In her view, the problem is not a lack of buyers but a scarcity of product. "Institutional investors are looking for quality assets in good locations, with a positive outlook for the demand-supply dynamic, and which fits their strategy." She went on to note the swell in core and core-plus capital looking for stable-income assets such as residential properties.

Over in Japan, Chedli Boujellabia, chief executive officer (CEO) of real estate investment management firm Alyssa Partners, has observed a surge in investor appetite for multi-family housing. Many investors have started injecting capital into the residential sector, "mainly because it delivers the stability that everyone's looking for, when other asset classes are struggling with a lack of liquidity, volatility or uncertainty", he said.

QIP co-founder and CEO, Peter Young, pointed out that the overall residential sector has stayed resilient despite the pandemic, with rising rents and capital values in the Asia-Pacific.

However, it is important for the sector to evolve alongside changes in the ways people work, live and play. Residential products ought to become "more tailored and curated", as people get "fussier" or more discerning, Young said. "The challenge will be for investors and developers to be more in sync with today's theme of living… We have to view what we're creating as not just a commodity but also people's homes, which they now value much more than they did 2 or 3 years ago," he added.

In a similar vein, Paddy Allen, head of operational capital markets at Colliers UK, has noticed more distinct verticals and designs emerging in the UK housing market in the last couple of years. Each vertical caters to a specific type of customer, unlike "the more vanilla buildings that try to do a bit of everything for everyone", he said.

For instance, within student accommodation, there are now discrete products at different price points, as well as graduate housing. The UK's more mainstream residential segment has also seen the advent of single-family housing in the past 2 years, Allen noted.

Meanwhile, Lim drew attention to what she reckons is a structural trend of more individuals in the Asia-Pacific renting their accommodation instead of buying.

The region's populations have long shown a strong preference for owning their residential properties, driven partly by policies that encourage homebuying. But gradually, some of these policies are changing and now aim to persuade individuals to rent, in response to factors such as declining housing affordability and growing pressure to allow young professionals to live closer to city centres.

Therefore, she foresees the supply of multi-family, rental and build-to-rent housing to increase, particularly in China, Australia and Japan. "Investors want a first-mover advantage in these sectors, which they see as very scalable and a great way of getting some yields," Lim said.

"We're in the middle of a structural change, and we'll see more product, more renters, and maybe more residential Reits (real estate investment trusts) in this region like we've seen in the US and Europe," she added.
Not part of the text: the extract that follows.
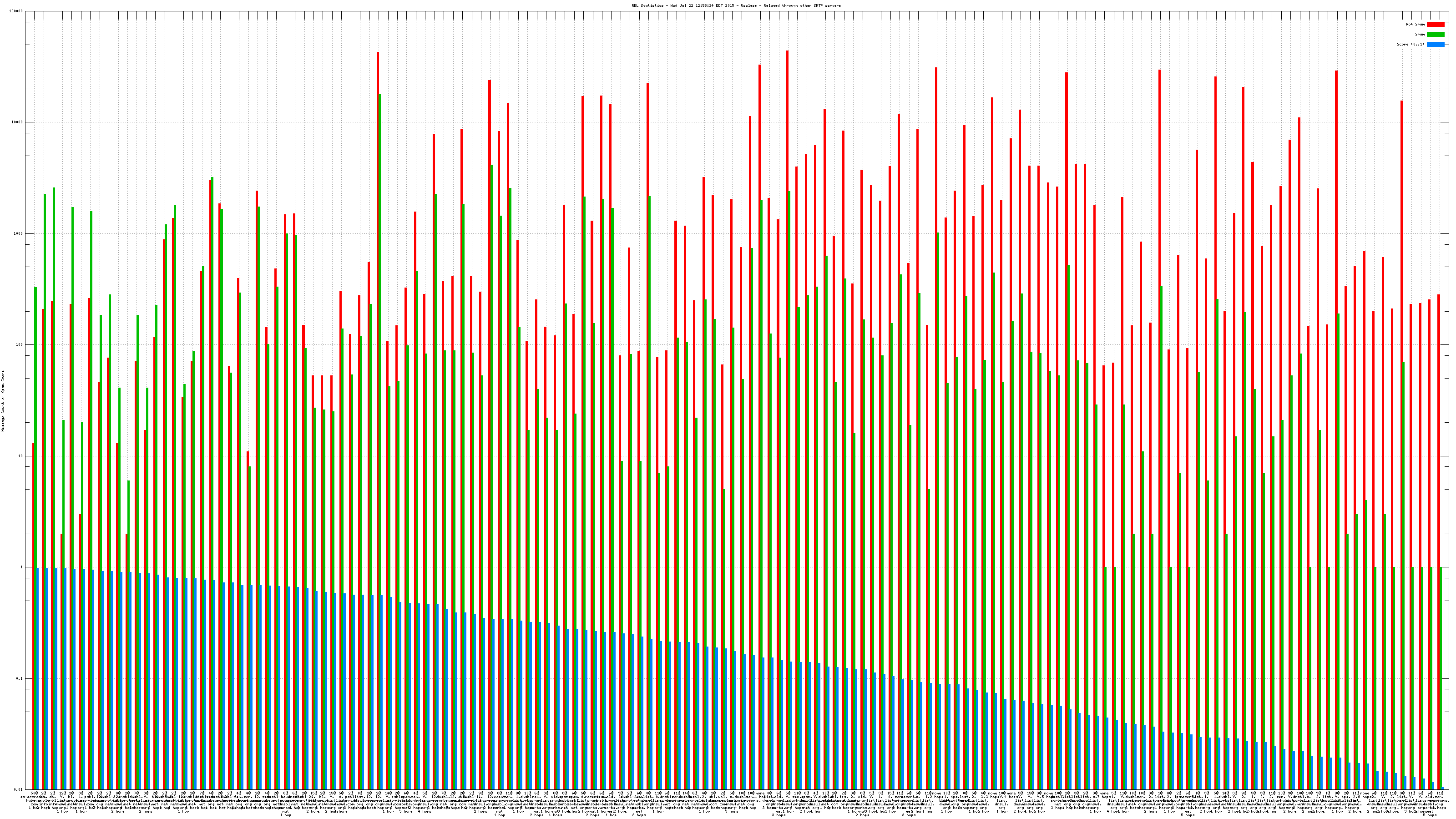Click the 100 y-axis tick label
Image resolution: width=1456 pixels, height=819 pixels.
click(x=20, y=345)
And as inflation fears intensify around the world, PERE (private equity real estate) investors will need to be aware of increases in operational costs and development costs, Allen noted.
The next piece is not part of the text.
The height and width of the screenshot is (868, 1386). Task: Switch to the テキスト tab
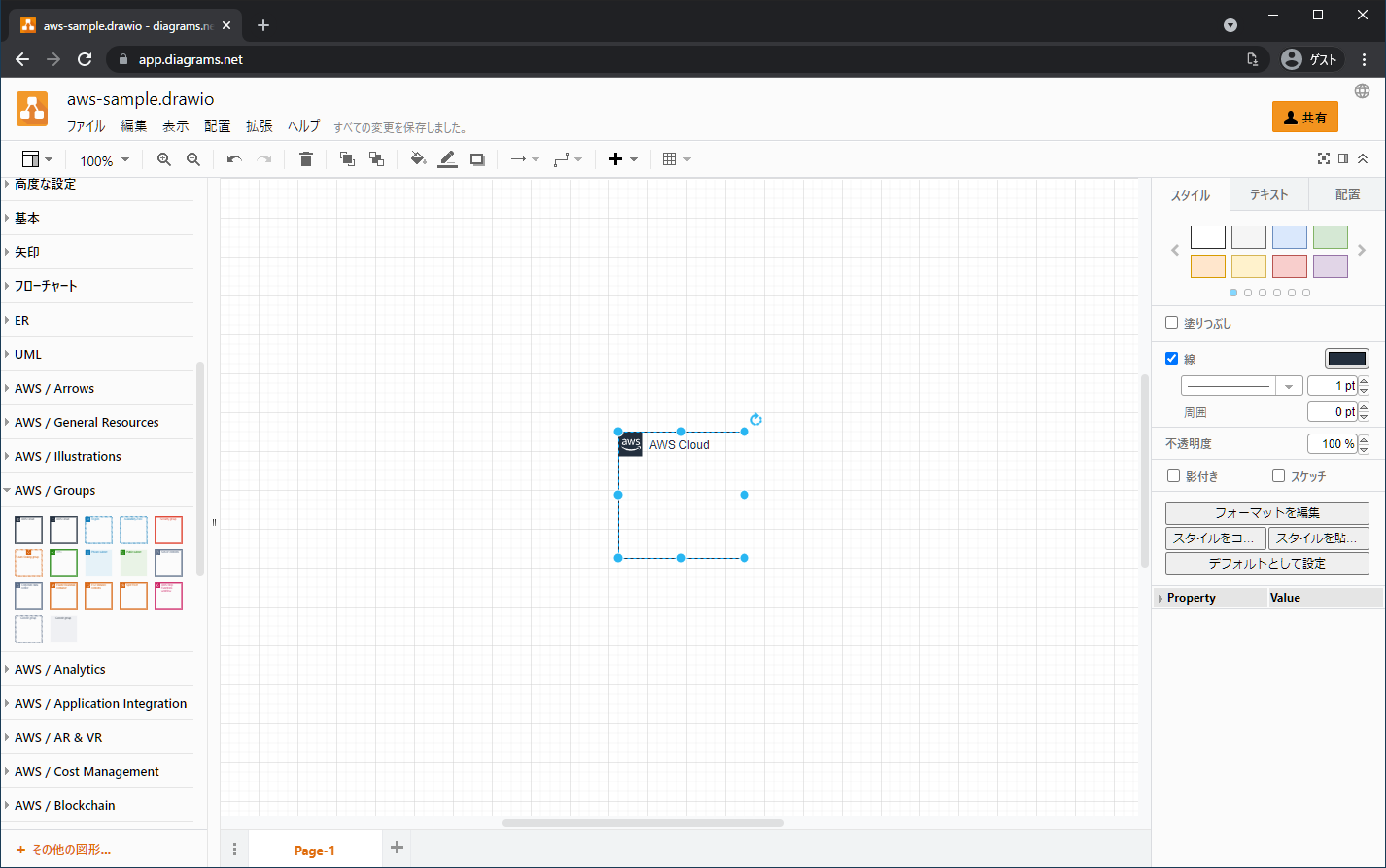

A potential bright spot for incumbents is that the higher costs could raise or at least sustain the barriers of entry into various real estate sectors. "Investors with the specific skills to manage and invest in certain sectors will be able to demonstrate that expertise to drive value, and it will probably deter some newer investors," Allen said.

Boujellabia echoed the sentiment. He highlighted that imported inflation in Japan has been concentrated in energy and construction materials. From a competition perspective, it can provide "a nice cushion for existing inventory", as anyone developing a new building will have to charge higher rents than at existing buildings nearby, due to the higher costs.

However, he flagged that at the same time, inflation could be a negative for any investor planning major capital expenditure or renovation works. It will also hurt when it comes to ongoing maintenance and energy bills, he said.